不同氮源对3株内生真菌菌株的菌丝鲜重均有明显影响(表2)。菌株1的菌丝鲜重在不同氮源培养基上有显著差异(P<0.05),在有胰蛋白胨的培养基上的菌丝鲜重显著高于其他3种培养基(P<0.05),而有蛋白胨的培养基上的菌丝鲜重显著高于酵母浸粉、氯化铵培养基(P<0.05)。菌株41C的菌丝鲜重在不同固体培养基上有显著差异(P<0.05),在有酵母浸粉、胰蛋白胨、蛋白胨的培养基上的菌丝鲜重显著高于氯化铵培养基(P<0.05)。菌株111C 的菌丝鲜重在不同固体培养基上有显著差异(P<0.05),在有胰蛋白胨的培养基上的菌丝鲜重显著高于其他3种培养基(P<0.05),而有蛋白胨的培养基上的菌丝鲜重显著高于酵母浸粉和氯化铵培养基上的(P<0.05)。
2.2.4不同氮源对Epichloë sinensis总抗氧化能力的影响
3株Epichloë sinensis菌株在不同氮源条件下的总抗氧化能力存在明显差异(图2)。在以尿素、氯化铵、酵母浸粉为氮源的条件下,3株菌株的总抗氧化能力均有显著差异(P<0.05),且总抗氧化能力均表现为111C>1>41C。在以蛋白胨为氮源的条件下,菌株1的总抗氧化能力显著高于菌株111C和41C(P<0.05)。在以胰蛋白胨为氮源的条件下,菌株1、111C 的总抗氧化能力显著高于菌株41C(P<0.05)。
不同氮源对3株内生真菌菌株的总抗氧化能力均有明显影响(P<0.05) (图2)。菌株1的总抗氧化能力在不同氮源发酵液中有显著差异(P<0.05),在有酵母浸粉的发酵液中的总抗氧化能力显著高于其他成分发酵液(P<0.05),而在有尿素的发酵液中的总抗氧化能力显著高于胰蛋白胨、氯化铵发酵液(P<0.05)。菌株41C的总抗氧化能力在不同氮源发酵液中有显著差异(P<0.05),在有酵母浸粉的发酵液中的总抗氧化能力显著高于其他成分发酵液(P<0.05),在有尿素、蛋白胨的发酵液中的总抗氧化能力显著高于胰蛋白胨、氯化铵发酵液(P<0.05),且在有胰蛋白胨、氯化铵的发酵液中的总抗氧化能力均差异显著(P<0.05)。菌株111C的总抗氧化能力在不同氮源发酵液中均有显著差异(P<0.05),总抗氧化能力表现为酵母浸粉> 尿素> 胰蛋白胨 > 蛋白胨> 氯化铵。

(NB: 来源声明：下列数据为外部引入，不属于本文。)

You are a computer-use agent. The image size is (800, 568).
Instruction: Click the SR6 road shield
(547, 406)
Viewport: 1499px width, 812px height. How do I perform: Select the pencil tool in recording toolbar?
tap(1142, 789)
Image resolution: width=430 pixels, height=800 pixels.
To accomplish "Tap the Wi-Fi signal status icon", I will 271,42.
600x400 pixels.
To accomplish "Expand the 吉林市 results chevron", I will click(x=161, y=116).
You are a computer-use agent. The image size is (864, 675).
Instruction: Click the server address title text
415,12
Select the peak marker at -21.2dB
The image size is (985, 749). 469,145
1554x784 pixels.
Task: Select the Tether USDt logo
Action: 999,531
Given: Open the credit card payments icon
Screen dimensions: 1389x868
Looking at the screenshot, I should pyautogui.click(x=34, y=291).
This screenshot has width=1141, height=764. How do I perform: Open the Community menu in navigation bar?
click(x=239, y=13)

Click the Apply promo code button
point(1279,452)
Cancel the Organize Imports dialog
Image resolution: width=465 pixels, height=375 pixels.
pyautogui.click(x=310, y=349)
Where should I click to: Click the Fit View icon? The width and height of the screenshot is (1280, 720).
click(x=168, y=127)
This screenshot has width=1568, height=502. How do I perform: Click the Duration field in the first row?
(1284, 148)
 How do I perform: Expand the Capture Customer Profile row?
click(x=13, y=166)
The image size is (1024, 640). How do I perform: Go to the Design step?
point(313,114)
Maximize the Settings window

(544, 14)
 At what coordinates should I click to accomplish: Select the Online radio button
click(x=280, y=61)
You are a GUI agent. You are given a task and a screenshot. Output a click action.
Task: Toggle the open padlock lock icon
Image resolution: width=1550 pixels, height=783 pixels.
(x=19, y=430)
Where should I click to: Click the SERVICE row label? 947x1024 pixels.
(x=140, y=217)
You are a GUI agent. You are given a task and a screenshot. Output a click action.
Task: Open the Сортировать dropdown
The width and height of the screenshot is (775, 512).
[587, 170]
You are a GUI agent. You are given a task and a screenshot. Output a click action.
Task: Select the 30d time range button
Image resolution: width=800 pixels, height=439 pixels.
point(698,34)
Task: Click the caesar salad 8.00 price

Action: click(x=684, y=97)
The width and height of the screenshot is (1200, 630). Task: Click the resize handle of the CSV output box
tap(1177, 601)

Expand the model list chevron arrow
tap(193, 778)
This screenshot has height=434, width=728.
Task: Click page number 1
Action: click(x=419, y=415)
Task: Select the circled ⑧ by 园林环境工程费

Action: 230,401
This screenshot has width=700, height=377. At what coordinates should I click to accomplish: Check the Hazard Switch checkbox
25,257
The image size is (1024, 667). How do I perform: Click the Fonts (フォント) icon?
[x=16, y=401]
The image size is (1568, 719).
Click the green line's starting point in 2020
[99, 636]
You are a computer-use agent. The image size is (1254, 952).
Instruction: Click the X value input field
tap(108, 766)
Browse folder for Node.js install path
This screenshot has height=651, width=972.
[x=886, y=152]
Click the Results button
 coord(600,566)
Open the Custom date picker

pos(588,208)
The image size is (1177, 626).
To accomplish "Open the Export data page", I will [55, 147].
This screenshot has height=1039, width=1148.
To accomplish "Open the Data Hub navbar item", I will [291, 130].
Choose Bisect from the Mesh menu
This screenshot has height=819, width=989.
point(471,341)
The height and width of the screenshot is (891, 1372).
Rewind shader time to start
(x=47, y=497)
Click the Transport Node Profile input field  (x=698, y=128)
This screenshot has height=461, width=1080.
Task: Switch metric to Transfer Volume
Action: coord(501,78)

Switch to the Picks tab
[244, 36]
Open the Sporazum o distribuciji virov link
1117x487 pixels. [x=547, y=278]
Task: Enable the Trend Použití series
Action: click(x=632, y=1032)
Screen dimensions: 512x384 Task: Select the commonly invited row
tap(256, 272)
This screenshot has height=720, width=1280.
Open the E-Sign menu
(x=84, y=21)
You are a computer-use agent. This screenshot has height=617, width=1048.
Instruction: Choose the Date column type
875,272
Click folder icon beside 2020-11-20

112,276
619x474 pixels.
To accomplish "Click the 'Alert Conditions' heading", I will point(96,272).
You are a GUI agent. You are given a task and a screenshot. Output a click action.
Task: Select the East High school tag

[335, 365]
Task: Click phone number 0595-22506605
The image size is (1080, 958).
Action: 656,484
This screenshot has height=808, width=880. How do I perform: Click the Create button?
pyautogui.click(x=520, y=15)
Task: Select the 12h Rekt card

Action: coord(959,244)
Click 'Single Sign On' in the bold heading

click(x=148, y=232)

图2 不同氮源条件下Epichloë sinensis菌株的发酵液的总抗氧化能力Figure 2 Total antioxidant capacities of fermented extracts of Epichloë sinensis grown using different nitrogen sources
Epichloë内生真菌通过促进宿主中华羊茅地上、地下生物量增加以及提高可溶性渗透调节物质含量、植物激素含量等来增强中华羊茅逆境胁迫的抗性[14-17]。因此内生真菌的生长和代谢在中华羊茅生长发育中发挥着重要作用。碳氮源是内生真菌生长所需的最基本营养因子,对其研究具有重要意义。Kulkarni 和Nielsen[28]研究发现在不同碳源及氮源条件下,高羊茅(Festuca arundinacea)内生真菌的菌落直径存在差异,该内生真菌在以甘露醇为碳源、胰蛋白胨为氮源的条件下生长的最好。Li 等[29]亦发现醉马草(Achnatherum inebrians)内生真菌对10种碳源和11种氮源的利用能力各不相同,其中蔗糖是最容易利用的碳源,酵母浸膏是最容易利用的氮源。本研究发现,碳源中菌株1和41C对葡萄糖的利用能力最强,111C对麦芽糖的利用能力最强;氮源中,3株E. sinensis菌株均对胰蛋白胨的利用能力最强。3株E. sinensis菌株在以尿素为氮源的发酵液上均不能正常生长,说明E. sinensis基本上不能以尿素作为氮源。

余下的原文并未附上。